At the end of 6 months, visual acuity improved in 11 (61.1%), remained stable in 6 (33.3%) and deteriorated in 1 (5.55 %). Visual fields defects 8 (44.4%), relative afferent pupillary defect 5 (27.7%) and disc edema 3 (16.6%) resolved completely. Diplopia restricted EOM and raised RBR resolved in all. Differential IOP improved in 6 (54.54%), deteriorated in 2 (18.18 %) while no change was observed in 3 (27.27 %) patients. Four (22.2%) patients had exposure keratopathy which resolved after treatment in two. Re duced Schirmer’s test values (< 5mm/5minutes) were noticed in 7 (38.8%) which improved after steroid therapy in 5 patients.

The proptosis was also significantly reduced at the end of treatment (Table 2). However, abnormal exophthalmometer readings (>19mm) persisted at the end of followup in 13 (72.22%) patients. The mean CAS value reduced significantly in 17 (94.4%) patients while in one (5.5%), it deteriorated. Hence, Vision improved in 11 (61.1%) patients, remained stable in 6(33.33%) and deteriorated in 1 (5.55 %). Inflammation was significantly reduced in 17 (94.44%) patients while it persisted in one (5.55%). Clinical improvement in strabismus was noticed in 100%. Fourteen (77.77%) patients improved in appearance while deteriorated in 1 (5.55%). According to the defined criteria, 17 out of 18 patients (94.4%) demonstrated treatment response.

Table 2:Change in CAS, proptosis and ocular pressure before and after therapy.

During the 6 months followup, only 1 (5.55%) patient had a relapse which was treated with other immunotherapeutic drugs. Overall, 4 (22.22 %) patients developed steroids related side-effects with 3 having raised IOP. One patient developed acute psychosis for which the patient was treated at psychiatry department and resolved completely in 5 days. Clinically insignificant rise in blood pressure was observed in 3 patients. There was no significant weight gain (increase of ≥3 kg) or raised blood glucose, serum lipids and aminotransferases levels in the study population over 6 months of followup. No other systemic or ocular complications were observed during this period.

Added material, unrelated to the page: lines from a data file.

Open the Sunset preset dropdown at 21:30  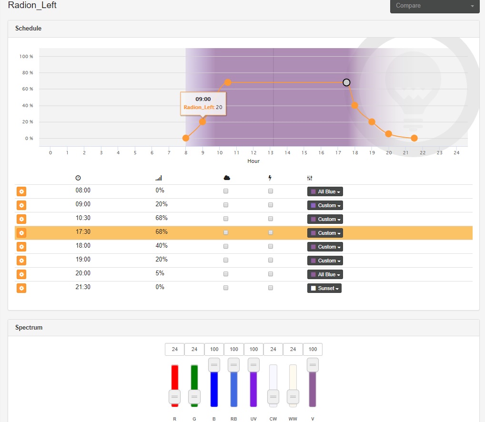[x=324, y=288]
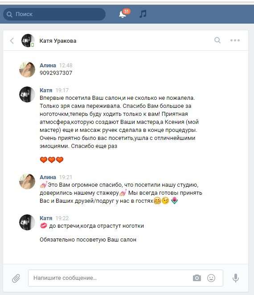Record voice message with microphone icon
This screenshot has width=254, height=295.
pos(235,278)
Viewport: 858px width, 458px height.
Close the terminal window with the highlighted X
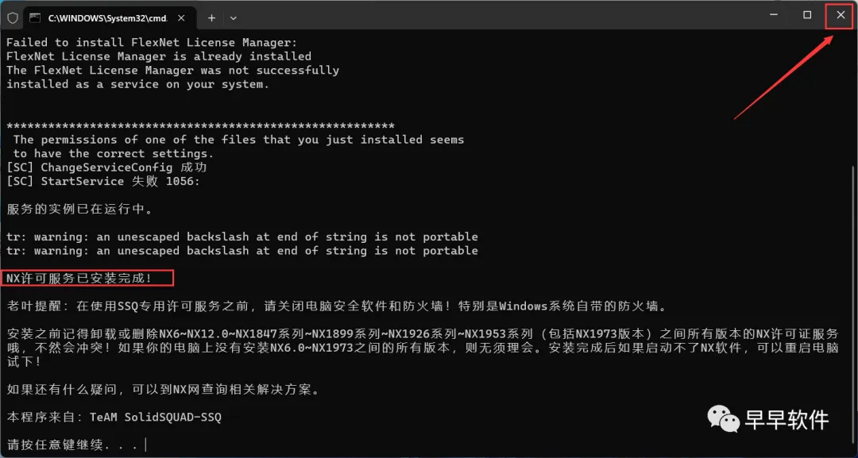coord(840,15)
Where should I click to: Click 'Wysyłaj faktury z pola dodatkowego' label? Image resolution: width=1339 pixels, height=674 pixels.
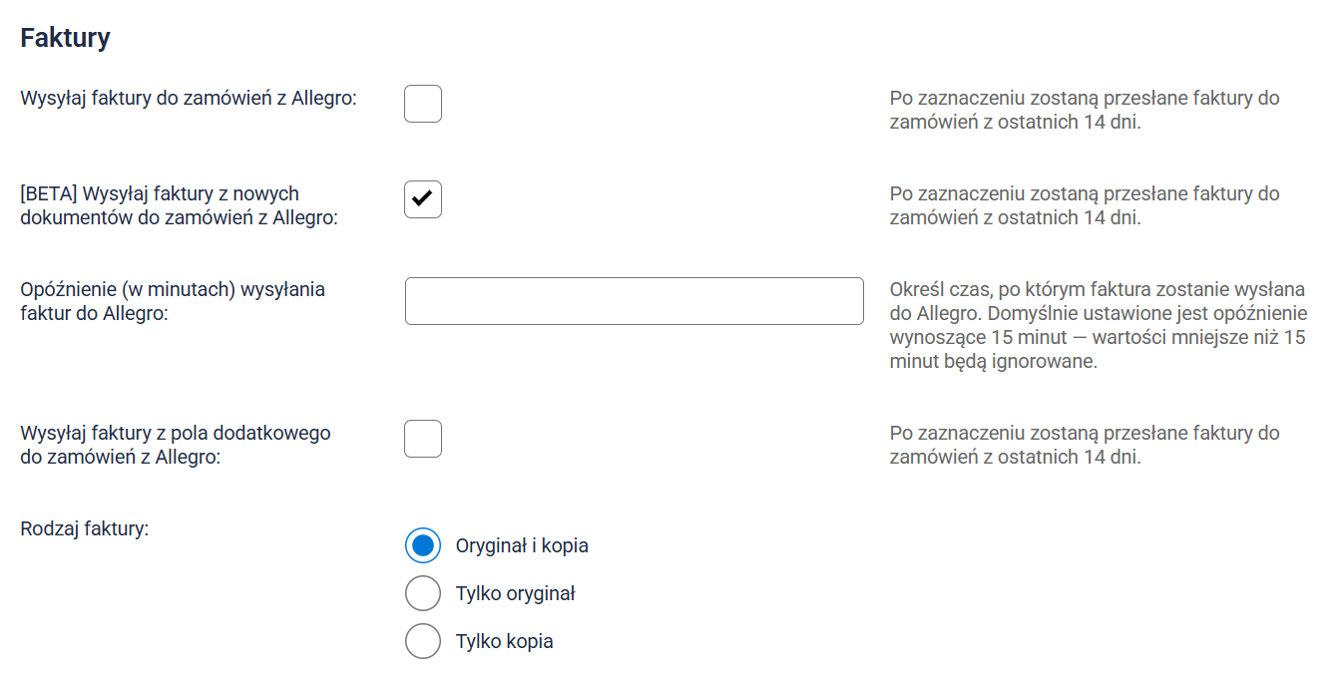click(x=175, y=445)
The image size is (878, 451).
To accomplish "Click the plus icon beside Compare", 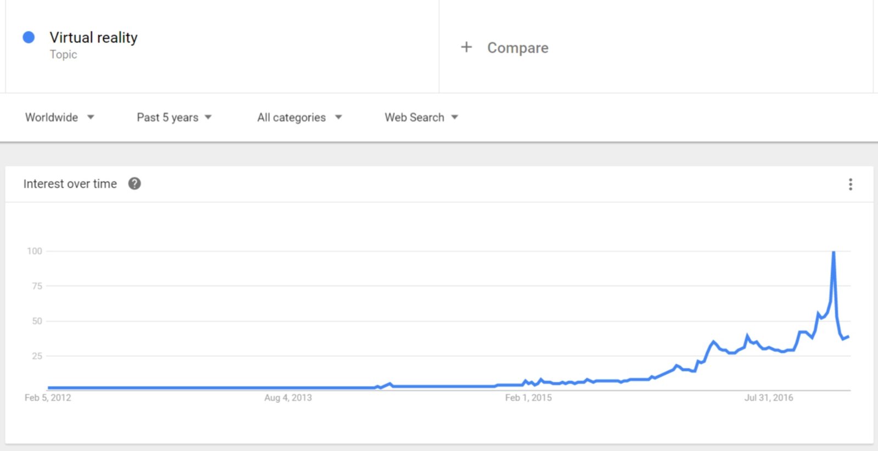I will (466, 47).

This was a retrospective analysis of efficacy and tolerability of a combined parenteral and oral steroid therapy in 18 patients with untreated and active TAO. The present study also evaluated the affect of parameters such as age, gender, smoking, duration of hyperthyroidism, duration of TAO and CAS on the response to steroids. We have demonstrated that combined parenteral and oral steroid therapy is effective and safe in the treatment of TAO.

The response rate in our study group was 94.4 %. Intravenous steroids showed the greatest effectiveness on soft tissue changes (clinically evaluated by CAS), whereas the reduction in proptosis was not significant. Randomized and nonrandomized trials have reported an average reduction in CAS by 2.5 and 3.5 points, respectively [9,12-15]. The inactivation of Graves’ orbitopathy was shown to be in 59% and 89% by these trails, respectively [16-21]. Our results showed a significant decrease of 2.6 points in CAS which is in concordance with previous reports. Belesin et al. [22] showed better treatment response (80%) in patients with CAS >4 as compared to those having CAS < 4 (23%), p< 0.05 [22] (Table 3). In our study, all patients had CAS of >4 which according to multivariable regression analysis, is the only independent parameter associated with positive treatment response (p< 0.001) [9-15].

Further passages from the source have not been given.